*** Opening Data for this task ***

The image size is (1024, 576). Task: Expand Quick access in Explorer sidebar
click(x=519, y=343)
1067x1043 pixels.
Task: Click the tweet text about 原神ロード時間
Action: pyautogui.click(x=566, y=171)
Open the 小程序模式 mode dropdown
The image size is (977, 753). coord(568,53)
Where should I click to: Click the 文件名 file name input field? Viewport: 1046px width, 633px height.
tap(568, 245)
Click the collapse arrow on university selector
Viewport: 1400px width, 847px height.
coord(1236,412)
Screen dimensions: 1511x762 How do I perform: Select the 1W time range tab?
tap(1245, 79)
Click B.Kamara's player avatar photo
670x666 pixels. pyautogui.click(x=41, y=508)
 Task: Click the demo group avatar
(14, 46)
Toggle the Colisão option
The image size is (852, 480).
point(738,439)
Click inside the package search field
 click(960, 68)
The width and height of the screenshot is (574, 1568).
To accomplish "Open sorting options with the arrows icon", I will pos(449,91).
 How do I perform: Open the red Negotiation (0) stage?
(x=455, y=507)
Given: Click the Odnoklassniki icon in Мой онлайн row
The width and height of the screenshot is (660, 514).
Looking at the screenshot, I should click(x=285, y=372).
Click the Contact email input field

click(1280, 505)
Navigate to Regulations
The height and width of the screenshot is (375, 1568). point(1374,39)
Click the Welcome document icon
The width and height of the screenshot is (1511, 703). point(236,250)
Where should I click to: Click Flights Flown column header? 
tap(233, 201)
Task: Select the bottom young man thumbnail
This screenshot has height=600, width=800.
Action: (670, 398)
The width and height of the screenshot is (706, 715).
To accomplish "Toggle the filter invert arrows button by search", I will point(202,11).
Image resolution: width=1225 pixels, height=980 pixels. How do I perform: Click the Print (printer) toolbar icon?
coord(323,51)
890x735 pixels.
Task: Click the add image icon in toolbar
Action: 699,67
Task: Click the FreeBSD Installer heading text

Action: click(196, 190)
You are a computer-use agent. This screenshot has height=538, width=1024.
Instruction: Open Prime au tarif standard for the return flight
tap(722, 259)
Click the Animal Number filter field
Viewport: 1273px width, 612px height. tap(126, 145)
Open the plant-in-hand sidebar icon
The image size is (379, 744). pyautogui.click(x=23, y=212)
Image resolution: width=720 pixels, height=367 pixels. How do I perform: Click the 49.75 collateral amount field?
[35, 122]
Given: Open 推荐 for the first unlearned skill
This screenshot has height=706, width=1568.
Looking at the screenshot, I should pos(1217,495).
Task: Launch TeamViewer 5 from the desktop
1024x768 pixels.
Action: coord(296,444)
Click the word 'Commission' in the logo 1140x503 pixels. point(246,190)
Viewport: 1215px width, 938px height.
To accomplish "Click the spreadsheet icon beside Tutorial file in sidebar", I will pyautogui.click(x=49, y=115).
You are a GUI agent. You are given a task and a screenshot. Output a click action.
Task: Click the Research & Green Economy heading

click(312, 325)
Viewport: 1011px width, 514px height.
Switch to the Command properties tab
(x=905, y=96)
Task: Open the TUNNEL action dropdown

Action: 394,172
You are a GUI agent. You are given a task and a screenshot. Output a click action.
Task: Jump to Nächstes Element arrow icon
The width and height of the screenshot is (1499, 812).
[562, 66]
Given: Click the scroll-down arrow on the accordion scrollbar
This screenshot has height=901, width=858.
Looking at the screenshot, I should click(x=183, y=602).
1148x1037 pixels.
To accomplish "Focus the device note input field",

*** Closing Data for this task ***

Task to complete →
Copy out the entries. Change nothing.

Output of the task →
The image size is (1024, 576). Task: Expand Quick access in Explorer sidebar
click(x=519, y=343)
1067x1043 pixels.
Task: Click the tweet text about 原神ロード時間
Action: pyautogui.click(x=566, y=171)
Open the 小程序模式 mode dropdown
The image size is (977, 753). coord(568,53)
Where should I click to: Click the 文件名 file name input field? Viewport: 1046px width, 633px height.
tap(568, 245)
Click the collapse arrow on university selector
Viewport: 1400px width, 847px height.
coord(1236,412)
Screen dimensions: 1511x762 How do I perform: Select the 1W time range tab?
tap(1245, 79)
Click B.Kamara's player avatar photo
670x666 pixels. pyautogui.click(x=41, y=508)
 Task: Click the demo group avatar
(14, 46)
Toggle the Colisão option
The image size is (852, 480).
point(738,439)
Click inside the package search field
 click(960, 68)
The width and height of the screenshot is (574, 1568).
To accomplish "Open sorting options with the arrows icon", I will pos(449,91).
 How do I perform: Open the red Negotiation (0) stage?
(x=455, y=507)
Given: Click the Odnoklassniki icon in Мой онлайн row
The width and height of the screenshot is (660, 514).
Looking at the screenshot, I should click(x=285, y=372).
Click the Contact email input field

click(1280, 505)
Navigate to Regulations
The height and width of the screenshot is (375, 1568). point(1374,39)
Click the Welcome document icon
The width and height of the screenshot is (1511, 703). point(236,250)
Where should I click to: Click Flights Flown column header? 
tap(233, 201)
Task: Select the bottom young man thumbnail
This screenshot has height=600, width=800.
Action: (670, 398)
The width and height of the screenshot is (706, 715).
To accomplish "Toggle the filter invert arrows button by search", I will point(202,11).
Image resolution: width=1225 pixels, height=980 pixels. How do I perform: Click the Print (printer) toolbar icon?
coord(323,51)
890x735 pixels.
Task: Click the add image icon in toolbar
Action: 699,67
Task: Click the FreeBSD Installer heading text

Action: click(196, 190)
You are a computer-use agent. This screenshot has height=538, width=1024.
Instruction: Open Prime au tarif standard for the return flight
tap(722, 259)
Click the Animal Number filter field
Viewport: 1273px width, 612px height. tap(126, 145)
Open the plant-in-hand sidebar icon
The image size is (379, 744). pyautogui.click(x=23, y=212)
Image resolution: width=720 pixels, height=367 pixels. How do I perform: Click the 49.75 collateral amount field?
[35, 122]
Given: Open 推荐 for the first unlearned skill
This screenshot has height=706, width=1568.
Looking at the screenshot, I should pos(1217,495).
Task: Launch TeamViewer 5 from the desktop
1024x768 pixels.
Action: coord(296,444)
Click the word 'Commission' in the logo 1140x503 pixels. point(246,190)
Viewport: 1215px width, 938px height.
To accomplish "Click the spreadsheet icon beside Tutorial file in sidebar", I will pyautogui.click(x=49, y=115).
You are a GUI agent. You are given a task and a screenshot. Output a click action.
Task: Click the Research & Green Economy heading

click(312, 325)
Viewport: 1011px width, 514px height.
Switch to the Command properties tab
(x=905, y=96)
Task: Open the TUNNEL action dropdown

Action: 394,172
You are a GUI agent. You are given a task and a screenshot. Output a click action.
Task: Jump to Nächstes Element arrow icon
The width and height of the screenshot is (1499, 812).
[562, 66]
Given: Click the scroll-down arrow on the accordion scrollbar
This screenshot has height=901, width=858.
Looking at the screenshot, I should click(x=183, y=602).
1148x1037 pixels.
To accomplish "Focus the device note input field",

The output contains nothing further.